— Requirement —
Give again, word for word, every line below from the one that has "Instruction: Open the Block Nr dropdown" through the one that has "Task: Go to the Sent folder", both included, and no others.

— Input data —
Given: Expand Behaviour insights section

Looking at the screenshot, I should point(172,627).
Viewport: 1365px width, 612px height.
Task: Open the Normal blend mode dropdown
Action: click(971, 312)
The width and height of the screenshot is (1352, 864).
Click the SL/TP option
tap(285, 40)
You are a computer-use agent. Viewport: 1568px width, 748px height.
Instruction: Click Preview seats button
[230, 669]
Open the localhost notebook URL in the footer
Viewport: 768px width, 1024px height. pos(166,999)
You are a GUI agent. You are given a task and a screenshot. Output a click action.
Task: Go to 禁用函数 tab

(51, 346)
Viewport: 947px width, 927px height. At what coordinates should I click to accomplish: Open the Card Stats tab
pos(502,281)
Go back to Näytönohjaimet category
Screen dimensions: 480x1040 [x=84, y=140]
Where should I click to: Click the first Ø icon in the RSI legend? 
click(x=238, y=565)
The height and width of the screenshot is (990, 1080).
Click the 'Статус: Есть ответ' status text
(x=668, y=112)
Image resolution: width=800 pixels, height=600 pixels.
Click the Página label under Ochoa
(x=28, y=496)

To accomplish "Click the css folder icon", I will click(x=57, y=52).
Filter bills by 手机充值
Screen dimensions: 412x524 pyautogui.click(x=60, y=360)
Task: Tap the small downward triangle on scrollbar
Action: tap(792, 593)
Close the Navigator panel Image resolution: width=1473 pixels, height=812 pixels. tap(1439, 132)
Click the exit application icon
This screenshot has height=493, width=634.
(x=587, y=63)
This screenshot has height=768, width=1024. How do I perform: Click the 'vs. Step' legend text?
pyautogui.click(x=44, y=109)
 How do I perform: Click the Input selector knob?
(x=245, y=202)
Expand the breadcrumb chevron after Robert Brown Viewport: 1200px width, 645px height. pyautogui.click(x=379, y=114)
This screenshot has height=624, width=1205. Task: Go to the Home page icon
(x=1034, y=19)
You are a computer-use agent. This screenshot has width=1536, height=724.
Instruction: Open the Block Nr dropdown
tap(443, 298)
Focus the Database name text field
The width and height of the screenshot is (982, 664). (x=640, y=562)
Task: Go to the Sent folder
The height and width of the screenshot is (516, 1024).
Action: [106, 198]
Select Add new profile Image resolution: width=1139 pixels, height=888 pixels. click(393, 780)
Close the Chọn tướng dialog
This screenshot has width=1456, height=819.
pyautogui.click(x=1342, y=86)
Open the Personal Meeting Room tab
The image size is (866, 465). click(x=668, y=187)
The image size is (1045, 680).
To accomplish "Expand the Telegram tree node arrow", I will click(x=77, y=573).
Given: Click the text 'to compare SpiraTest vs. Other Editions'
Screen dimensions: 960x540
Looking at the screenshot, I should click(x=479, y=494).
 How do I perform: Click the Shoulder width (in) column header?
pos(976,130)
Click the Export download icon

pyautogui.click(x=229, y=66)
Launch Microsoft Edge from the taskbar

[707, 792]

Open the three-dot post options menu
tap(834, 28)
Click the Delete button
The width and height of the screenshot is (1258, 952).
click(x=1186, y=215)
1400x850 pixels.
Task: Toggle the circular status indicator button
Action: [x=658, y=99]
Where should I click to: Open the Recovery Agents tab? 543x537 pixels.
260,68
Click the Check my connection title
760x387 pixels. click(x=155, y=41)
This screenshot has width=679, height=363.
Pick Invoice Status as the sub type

— Exercise solution —
Instruction: Open the Block Nr dropdown
tap(443, 298)
Focus the Database name text field
The width and height of the screenshot is (982, 664). (x=640, y=562)
Task: Go to the Sent folder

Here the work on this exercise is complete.